I don’t tell her where. Won’t until I get back, until I’ve got something. It’ll be easy, I tell myself. Resort towns are full of jobs. Cleaners and waitresses. And I walk down the hill, ignoring the weather, and the shuttered windows and every other reminder that this isn’t Brighton or Blackpool, and it isn’t high season.

The Grand is a joke. Maybe once upon a time it lived up to its name. But now its paint is peeling, the red nylon carpets worn and stained. Brass lamps give everything a seedy glow. It is tatty, tawdry, faded. But I figure at least the cleaning should be easy. I mean, it’s not like they’ll sack me for missing a bit. I put on my I’m-totally-reliable-and-don’t-ever-do-drugs face and walk up to the desk. The receptionist is older, and fat, her breasts squeezed into a too-small bra under a shiny satin shirt.

“Hi. I’m looking for work.”

She raises a fat boiled-egg eye from her
Chat
magazine but doesn’t say a word. I try harder.

“Cleaning, or, um, waitressing?”

“We’re empty.
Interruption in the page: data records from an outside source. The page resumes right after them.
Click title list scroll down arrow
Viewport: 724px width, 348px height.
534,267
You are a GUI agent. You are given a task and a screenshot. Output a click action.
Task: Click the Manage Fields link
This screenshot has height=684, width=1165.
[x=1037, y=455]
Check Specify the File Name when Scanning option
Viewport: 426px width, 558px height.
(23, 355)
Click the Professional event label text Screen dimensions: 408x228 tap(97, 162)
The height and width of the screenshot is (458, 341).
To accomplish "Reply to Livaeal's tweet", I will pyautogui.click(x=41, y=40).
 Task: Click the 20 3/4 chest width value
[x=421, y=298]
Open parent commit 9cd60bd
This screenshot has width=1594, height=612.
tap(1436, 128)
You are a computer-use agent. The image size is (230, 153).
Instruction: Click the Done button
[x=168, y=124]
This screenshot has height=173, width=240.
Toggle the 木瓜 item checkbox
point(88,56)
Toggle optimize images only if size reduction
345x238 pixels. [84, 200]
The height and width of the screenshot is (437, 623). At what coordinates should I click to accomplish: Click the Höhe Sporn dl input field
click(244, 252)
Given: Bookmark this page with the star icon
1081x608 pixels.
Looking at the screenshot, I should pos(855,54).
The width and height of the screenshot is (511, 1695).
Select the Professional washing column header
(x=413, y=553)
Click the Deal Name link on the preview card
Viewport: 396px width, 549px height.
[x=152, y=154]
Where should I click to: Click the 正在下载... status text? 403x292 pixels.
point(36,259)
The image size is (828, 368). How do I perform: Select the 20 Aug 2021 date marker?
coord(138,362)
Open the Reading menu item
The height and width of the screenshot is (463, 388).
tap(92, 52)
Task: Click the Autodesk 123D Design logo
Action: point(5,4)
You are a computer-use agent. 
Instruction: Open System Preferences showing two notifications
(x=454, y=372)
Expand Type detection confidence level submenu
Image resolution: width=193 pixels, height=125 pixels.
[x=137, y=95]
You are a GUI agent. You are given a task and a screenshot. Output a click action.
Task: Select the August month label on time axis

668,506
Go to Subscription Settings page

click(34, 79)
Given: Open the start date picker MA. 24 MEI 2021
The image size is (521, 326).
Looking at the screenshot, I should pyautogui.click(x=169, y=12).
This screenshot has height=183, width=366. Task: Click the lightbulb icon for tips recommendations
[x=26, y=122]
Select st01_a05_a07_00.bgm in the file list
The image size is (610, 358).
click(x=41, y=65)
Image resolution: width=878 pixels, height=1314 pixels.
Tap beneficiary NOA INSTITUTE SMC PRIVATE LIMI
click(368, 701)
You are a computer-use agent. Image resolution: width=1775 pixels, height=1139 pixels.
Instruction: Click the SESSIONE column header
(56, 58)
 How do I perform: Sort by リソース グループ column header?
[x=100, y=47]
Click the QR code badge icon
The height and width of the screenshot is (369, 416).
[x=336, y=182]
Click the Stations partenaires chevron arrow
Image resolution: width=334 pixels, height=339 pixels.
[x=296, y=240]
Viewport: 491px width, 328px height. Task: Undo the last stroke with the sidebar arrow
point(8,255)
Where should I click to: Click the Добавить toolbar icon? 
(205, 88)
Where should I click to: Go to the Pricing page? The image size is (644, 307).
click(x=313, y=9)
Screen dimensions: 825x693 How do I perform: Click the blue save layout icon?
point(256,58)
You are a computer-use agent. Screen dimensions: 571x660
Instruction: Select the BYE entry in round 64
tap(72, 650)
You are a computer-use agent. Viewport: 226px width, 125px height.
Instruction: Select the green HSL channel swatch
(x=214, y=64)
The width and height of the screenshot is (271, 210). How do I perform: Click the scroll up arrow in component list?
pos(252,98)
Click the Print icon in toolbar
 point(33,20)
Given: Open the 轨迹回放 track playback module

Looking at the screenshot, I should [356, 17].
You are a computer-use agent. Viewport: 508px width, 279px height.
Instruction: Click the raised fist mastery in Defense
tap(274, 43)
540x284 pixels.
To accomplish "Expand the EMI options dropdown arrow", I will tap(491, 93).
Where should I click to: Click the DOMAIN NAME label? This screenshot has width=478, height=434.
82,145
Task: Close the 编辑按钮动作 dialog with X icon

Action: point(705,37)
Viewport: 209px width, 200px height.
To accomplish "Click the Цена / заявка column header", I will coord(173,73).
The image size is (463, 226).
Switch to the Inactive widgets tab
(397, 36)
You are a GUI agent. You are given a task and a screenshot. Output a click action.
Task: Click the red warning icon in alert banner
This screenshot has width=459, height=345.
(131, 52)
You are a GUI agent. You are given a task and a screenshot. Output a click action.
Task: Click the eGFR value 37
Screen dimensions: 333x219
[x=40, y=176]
Try at Whitsun.”

“Oh.” I do my winning smile and am about to ask for a pen and paper to leave my name and address when I realize she’s not even looking at me any more, she’s gone back to Kelly-from-Harlow’s true confession.

It’s the same at the Palace, and the row of seedy B&Bs on the main road. Laughing, raised eyebrows and “Come back in a few months”. But I don’t have a few months.

In the window of the Excelsior is a handwritten ad for a sous-chef. I don’t even know what a sous-chef is but I figure the hours will be OK because restaurants don’t really open until after school. But the owner, his accent slipping from Cornetto ad Italian to broad Cornish, tells me I need experience; it’s not McDonald’s. I look at the pictures of the green meals. It so isn’t, I think. And for once I find myself wishing it was. That I was back in Peckham, under the Golden Arches. Anyone could get a job there. Even Ash, for a few weeks anyway. Before he started nicking stuff.

“You could try Jeanie’s.”

I come to. “What?”

“The caff.” He nods down the road to the seafront.

There it is. The cracked-tiled, red-gingham, Danny-full café.

I nod. “Thanks.”

He shrugs and slices another shrivelled lemon.

Danny’s not there. It’s the woman again – Pat, he said her name was. But maybe that’s better. Don’t want to have to ask him. He might make excuses.

“What can I get you?” Pat smiles, and I can see now why Danny likes her. She looks kind. Happy.

“Um. Actually a job.” I pull my face into an apology. “I know Danny,” I add. Like it’s worth something.

“Oh, sorry, love. There’s nothing right now. Barely enough for me and Danny. Maybe in the summer. Or if he ever gets off his backside and goes to college like he ought.”

“Oh. OK.” He’s leaving. Or he might be.

“You’re a friend of his?”

“Yeah.” But am I? A friend? I don’t know what I am to him. Or he to me. So I blurt out, “A friend of a friend, really. Eva. His flatmate’s sister.”

She nods. Like it’s all clear to her. I wish it was to me. “Tell you what, leave your name and number and if anything comes up I’ll give you a ring.”

I scrawl my name on a piece of paper then realize I don’t know the number.

“It’s in the book,” I say. “Trevelyan. The Cliff House.”

Pat frowns for a fraction of a second. Like it doesn’t add up.

“My grandmother’s,” I say. “She died.” Like that explains everything.

“Oh. I’m sorry.”

“I didn’t know her,” I say quickly, making it all right.

“I’ll find the number, love.” She nods.

“Thanks.” I turn to go. Then let the words out, fast, before I chicken out: “Say hi to Danny for me.”

Pat nods. “Sure.” But she’s distracted. Won’t remember.

And I walk out onto the street again, with no job, and no idea what I’m doing.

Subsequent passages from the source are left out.